::: SOURCE DATA

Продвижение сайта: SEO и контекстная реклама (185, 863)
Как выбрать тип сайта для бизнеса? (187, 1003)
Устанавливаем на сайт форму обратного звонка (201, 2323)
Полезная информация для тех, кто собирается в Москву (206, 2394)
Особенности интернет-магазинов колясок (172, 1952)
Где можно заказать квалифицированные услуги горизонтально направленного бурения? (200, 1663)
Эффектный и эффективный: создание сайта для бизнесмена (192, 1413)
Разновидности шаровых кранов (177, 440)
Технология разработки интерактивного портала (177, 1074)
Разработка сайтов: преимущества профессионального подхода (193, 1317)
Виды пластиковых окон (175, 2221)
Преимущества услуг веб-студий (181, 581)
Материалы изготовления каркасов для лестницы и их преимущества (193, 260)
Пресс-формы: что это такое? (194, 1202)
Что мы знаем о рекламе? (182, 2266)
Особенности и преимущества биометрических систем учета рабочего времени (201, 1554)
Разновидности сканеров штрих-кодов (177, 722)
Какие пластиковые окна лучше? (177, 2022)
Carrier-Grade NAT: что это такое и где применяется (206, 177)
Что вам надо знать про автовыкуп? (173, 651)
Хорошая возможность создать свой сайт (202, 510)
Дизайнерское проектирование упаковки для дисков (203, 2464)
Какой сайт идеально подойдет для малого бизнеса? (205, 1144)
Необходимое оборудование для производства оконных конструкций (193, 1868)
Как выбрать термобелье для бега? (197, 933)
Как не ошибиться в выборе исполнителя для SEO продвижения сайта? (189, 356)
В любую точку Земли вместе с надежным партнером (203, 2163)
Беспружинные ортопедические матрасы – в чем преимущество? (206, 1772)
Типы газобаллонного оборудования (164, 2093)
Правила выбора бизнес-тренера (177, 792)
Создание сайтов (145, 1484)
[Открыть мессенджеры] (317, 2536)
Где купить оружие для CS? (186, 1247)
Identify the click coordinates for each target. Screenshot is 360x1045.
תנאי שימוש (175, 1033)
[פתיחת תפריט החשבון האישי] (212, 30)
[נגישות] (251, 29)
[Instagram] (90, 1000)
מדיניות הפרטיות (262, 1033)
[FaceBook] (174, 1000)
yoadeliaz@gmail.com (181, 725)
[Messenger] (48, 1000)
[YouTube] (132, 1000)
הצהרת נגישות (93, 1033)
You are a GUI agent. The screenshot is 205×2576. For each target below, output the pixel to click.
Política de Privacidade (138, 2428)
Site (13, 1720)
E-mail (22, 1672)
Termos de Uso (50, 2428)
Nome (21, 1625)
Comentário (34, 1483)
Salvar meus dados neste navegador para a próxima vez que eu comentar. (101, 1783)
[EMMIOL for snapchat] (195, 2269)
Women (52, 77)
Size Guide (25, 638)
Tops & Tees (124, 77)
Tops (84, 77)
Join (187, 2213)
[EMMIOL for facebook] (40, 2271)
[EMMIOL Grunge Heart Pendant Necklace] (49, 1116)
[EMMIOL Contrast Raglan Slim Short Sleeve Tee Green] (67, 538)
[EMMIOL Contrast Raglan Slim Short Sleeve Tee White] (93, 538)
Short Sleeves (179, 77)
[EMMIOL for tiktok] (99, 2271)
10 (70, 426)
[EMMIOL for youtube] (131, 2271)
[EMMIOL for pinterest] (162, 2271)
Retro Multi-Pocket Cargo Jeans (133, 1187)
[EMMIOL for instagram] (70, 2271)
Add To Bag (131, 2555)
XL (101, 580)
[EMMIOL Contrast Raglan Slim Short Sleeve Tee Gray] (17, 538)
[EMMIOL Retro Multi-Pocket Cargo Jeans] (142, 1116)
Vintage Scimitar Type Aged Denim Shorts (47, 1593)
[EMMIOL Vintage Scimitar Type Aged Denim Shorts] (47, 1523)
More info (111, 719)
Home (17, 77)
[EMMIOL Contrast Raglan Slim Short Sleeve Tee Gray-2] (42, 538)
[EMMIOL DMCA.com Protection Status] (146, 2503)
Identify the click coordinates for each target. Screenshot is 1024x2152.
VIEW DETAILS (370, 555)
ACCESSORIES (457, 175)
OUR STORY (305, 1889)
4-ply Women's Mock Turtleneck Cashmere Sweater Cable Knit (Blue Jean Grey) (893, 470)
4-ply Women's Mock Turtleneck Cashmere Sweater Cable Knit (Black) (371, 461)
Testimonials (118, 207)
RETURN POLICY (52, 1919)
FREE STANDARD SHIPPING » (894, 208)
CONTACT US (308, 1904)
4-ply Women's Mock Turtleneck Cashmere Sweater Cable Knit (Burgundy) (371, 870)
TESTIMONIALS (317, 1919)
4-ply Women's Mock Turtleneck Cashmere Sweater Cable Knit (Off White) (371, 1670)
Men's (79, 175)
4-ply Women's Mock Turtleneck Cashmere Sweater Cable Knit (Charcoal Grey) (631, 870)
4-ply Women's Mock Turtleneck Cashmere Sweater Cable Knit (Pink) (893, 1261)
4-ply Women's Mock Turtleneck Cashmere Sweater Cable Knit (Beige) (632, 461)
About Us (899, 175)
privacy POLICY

::::::

◆ **INSTRUCTIONS TO FOLLOW**: From the entries above, tally every line holding the string "Aged". Give only the count.

◆ **YOUR RESPONSE**: 2